▸ Aim of the exercise
The lines you need are those holding the word "Close"; pull them from the material.

▸ Dataset extract
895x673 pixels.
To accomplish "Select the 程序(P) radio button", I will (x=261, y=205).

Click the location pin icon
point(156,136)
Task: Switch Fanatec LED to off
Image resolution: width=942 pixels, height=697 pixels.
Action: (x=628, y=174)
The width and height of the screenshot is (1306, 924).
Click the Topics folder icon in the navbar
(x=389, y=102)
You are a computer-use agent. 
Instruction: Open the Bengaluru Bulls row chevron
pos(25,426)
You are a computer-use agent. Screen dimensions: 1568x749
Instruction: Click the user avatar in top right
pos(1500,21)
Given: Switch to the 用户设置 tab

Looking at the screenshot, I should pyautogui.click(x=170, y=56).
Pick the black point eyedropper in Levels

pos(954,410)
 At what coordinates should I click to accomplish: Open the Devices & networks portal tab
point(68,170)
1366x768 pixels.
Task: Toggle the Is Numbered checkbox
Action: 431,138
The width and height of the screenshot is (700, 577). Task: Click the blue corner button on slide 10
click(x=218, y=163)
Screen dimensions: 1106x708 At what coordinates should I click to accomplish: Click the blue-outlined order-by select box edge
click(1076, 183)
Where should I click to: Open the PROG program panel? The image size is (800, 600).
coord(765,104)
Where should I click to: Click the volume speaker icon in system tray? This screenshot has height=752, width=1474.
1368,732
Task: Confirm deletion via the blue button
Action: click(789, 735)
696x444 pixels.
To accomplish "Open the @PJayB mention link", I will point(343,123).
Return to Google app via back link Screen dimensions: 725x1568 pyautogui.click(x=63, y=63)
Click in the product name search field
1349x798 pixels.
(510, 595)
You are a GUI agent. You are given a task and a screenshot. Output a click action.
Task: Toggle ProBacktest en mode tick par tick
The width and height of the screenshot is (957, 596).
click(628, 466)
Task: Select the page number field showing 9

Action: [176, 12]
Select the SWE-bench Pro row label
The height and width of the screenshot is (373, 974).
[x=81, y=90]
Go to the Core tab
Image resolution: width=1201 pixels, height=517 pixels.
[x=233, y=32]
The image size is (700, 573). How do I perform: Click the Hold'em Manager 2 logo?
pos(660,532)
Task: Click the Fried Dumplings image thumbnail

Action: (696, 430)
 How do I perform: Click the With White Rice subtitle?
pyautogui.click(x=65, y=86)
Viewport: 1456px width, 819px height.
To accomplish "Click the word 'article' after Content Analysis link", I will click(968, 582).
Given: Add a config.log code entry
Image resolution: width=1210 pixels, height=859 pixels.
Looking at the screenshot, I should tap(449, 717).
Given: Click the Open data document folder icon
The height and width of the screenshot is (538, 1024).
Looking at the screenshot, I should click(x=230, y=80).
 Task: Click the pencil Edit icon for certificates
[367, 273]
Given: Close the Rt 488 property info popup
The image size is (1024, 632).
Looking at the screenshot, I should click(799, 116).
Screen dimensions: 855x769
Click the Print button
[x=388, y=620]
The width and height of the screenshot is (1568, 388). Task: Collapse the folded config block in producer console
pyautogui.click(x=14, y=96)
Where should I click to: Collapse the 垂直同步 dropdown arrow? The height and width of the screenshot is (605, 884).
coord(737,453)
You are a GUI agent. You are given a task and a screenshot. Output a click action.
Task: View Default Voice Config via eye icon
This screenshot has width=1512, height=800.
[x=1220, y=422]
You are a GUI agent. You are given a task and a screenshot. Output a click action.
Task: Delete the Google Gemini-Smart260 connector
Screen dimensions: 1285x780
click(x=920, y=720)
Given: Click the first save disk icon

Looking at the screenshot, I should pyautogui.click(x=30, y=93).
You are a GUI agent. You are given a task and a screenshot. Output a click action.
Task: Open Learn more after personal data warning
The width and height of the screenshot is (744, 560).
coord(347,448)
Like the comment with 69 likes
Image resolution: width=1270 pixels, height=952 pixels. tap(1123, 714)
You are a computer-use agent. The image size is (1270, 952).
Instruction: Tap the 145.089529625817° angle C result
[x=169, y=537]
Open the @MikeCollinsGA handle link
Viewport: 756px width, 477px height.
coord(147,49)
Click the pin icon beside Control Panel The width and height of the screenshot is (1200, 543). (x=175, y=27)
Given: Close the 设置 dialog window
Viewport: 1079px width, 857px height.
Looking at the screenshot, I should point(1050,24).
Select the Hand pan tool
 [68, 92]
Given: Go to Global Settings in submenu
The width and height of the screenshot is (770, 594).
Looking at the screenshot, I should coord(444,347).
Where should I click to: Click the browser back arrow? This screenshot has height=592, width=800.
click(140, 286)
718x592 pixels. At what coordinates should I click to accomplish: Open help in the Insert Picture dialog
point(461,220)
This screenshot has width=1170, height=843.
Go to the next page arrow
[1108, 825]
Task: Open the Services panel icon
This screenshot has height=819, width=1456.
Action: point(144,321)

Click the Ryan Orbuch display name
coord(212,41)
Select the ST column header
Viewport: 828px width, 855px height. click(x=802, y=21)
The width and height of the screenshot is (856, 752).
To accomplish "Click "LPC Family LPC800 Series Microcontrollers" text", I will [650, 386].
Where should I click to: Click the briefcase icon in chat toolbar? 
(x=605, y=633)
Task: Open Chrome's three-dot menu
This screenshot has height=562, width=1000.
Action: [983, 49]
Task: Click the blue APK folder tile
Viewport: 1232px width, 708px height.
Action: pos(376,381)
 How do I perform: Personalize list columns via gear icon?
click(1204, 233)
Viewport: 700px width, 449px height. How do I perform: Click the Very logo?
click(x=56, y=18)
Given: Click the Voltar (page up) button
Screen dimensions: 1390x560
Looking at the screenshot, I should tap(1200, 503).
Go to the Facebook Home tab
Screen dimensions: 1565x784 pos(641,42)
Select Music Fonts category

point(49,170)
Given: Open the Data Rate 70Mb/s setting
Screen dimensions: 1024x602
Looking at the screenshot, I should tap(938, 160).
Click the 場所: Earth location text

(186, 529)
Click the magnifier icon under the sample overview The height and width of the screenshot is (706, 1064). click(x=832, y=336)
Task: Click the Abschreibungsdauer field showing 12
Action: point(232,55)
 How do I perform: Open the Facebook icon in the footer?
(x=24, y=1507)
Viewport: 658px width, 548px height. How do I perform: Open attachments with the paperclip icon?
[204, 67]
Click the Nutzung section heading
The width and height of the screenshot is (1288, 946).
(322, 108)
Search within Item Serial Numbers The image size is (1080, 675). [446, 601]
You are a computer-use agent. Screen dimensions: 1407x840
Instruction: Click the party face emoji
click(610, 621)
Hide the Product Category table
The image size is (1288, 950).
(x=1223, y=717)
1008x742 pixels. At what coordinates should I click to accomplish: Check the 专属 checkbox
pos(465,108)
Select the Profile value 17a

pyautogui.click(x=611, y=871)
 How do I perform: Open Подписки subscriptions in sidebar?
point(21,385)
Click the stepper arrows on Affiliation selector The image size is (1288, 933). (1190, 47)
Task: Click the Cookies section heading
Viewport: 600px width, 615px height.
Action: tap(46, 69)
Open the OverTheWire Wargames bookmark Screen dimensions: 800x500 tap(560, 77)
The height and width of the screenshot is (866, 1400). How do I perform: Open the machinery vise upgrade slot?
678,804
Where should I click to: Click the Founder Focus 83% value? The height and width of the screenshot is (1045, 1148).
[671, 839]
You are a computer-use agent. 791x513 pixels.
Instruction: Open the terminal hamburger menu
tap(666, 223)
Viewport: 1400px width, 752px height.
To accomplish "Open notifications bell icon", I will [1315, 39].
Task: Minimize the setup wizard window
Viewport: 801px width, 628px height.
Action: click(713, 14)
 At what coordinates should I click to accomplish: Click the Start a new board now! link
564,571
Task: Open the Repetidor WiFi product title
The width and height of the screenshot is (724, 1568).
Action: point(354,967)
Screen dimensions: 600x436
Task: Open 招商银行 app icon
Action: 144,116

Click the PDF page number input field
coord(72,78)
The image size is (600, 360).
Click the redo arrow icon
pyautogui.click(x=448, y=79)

▸ Answer box
Given: Close the Rt 488 property info popup
Given: Close the 设置 dialog window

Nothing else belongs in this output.